## What the task requires:
Copy verbatim the block of lines in the entries below whose first line contains "Task: Select the Cash" and whose last line contains "Task: Click the Messaging". Leave out all other lines.

## Exercise data:

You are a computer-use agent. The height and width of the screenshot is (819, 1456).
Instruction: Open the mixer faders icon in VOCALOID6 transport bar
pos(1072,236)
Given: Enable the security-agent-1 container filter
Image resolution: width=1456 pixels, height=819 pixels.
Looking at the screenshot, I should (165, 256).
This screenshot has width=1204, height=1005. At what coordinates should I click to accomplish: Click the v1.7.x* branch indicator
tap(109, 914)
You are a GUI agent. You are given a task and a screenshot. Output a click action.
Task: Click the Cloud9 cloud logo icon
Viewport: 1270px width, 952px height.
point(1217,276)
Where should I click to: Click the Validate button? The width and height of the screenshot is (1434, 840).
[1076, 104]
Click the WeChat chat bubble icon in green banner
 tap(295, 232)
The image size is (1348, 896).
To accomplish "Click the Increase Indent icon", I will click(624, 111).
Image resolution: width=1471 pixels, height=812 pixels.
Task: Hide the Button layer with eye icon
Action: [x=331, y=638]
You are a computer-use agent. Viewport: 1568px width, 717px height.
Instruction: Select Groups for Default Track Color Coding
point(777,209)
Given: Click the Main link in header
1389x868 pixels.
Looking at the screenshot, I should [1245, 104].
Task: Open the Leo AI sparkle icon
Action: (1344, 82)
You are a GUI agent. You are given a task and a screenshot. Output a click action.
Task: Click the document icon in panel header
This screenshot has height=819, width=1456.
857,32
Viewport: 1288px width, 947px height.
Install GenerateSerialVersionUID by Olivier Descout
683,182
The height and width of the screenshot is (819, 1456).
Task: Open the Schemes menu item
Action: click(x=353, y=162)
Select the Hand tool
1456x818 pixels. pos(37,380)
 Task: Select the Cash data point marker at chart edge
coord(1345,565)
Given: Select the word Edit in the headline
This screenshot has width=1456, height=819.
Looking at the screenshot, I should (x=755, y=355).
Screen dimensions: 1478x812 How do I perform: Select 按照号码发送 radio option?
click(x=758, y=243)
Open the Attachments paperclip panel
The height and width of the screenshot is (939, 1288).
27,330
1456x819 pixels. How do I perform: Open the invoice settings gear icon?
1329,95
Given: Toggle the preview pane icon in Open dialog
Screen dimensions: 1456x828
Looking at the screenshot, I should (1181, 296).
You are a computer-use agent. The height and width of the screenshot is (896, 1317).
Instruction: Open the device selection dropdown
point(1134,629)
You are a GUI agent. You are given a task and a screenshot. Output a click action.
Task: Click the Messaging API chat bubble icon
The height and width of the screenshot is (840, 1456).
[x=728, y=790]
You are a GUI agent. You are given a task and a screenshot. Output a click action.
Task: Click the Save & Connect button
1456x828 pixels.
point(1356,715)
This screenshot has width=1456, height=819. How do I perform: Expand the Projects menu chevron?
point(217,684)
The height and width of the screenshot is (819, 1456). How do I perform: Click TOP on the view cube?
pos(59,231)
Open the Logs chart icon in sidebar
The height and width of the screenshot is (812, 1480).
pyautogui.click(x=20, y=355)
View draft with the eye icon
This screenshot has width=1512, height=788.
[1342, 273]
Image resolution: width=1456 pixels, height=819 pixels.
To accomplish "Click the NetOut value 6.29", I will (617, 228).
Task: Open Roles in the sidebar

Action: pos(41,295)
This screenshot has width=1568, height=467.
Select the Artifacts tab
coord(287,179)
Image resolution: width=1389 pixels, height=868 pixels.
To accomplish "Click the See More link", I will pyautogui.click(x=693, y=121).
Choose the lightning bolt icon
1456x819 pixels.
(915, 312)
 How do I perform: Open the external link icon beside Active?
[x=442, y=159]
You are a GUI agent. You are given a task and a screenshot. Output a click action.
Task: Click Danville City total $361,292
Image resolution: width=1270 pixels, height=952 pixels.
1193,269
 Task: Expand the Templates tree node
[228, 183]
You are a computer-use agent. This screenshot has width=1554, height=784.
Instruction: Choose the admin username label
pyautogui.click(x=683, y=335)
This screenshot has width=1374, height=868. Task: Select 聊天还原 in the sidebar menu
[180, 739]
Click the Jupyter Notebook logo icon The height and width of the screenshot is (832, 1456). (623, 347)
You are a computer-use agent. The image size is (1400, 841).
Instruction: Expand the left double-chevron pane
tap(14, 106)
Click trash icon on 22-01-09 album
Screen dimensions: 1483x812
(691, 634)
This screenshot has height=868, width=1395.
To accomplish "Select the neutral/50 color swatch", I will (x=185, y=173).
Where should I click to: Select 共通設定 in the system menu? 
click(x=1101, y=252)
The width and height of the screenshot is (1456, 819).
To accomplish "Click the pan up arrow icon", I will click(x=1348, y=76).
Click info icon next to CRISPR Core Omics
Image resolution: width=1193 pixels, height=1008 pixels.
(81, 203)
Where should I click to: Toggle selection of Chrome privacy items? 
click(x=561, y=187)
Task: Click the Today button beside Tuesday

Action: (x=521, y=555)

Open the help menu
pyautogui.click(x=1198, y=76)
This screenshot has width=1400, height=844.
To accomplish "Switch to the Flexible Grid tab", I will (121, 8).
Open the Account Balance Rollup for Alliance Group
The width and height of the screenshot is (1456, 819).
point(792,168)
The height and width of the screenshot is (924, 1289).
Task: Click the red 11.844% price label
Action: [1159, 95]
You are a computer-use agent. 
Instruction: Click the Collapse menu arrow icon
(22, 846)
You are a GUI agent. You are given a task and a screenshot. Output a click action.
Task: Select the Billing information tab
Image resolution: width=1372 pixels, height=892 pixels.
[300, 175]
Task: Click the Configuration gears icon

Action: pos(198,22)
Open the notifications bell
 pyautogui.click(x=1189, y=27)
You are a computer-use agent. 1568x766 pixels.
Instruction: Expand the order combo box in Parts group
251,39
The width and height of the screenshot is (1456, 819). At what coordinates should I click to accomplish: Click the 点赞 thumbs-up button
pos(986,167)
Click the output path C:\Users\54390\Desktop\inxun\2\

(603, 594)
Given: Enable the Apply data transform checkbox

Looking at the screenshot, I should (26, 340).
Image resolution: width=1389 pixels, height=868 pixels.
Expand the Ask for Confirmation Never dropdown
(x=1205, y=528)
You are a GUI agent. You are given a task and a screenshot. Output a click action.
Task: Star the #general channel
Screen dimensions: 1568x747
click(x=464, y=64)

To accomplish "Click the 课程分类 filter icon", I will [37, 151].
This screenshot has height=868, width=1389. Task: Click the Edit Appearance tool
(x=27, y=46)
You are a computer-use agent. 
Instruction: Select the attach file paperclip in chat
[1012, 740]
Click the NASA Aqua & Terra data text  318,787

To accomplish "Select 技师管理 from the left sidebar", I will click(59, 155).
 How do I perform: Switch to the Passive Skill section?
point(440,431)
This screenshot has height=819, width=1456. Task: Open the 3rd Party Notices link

## Answer:
 Task: Select the Cash data point marker at chart edge
coord(1345,565)
Given: Select the word Edit in the headline
This screenshot has width=1456, height=819.
Looking at the screenshot, I should (x=755, y=355).
Screen dimensions: 1478x812 How do I perform: Select 按照号码发送 radio option?
click(x=758, y=243)
Open the Attachments paperclip panel
The height and width of the screenshot is (939, 1288).
27,330
1456x819 pixels. How do I perform: Open the invoice settings gear icon?
1329,95
Given: Toggle the preview pane icon in Open dialog
Screen dimensions: 1456x828
Looking at the screenshot, I should (1181, 296).
You are a computer-use agent. The height and width of the screenshot is (896, 1317).
Instruction: Open the device selection dropdown
point(1134,629)
You are a GUI agent. You are given a task and a screenshot. Output a click action.
Task: Click the Messaging API chat bubble icon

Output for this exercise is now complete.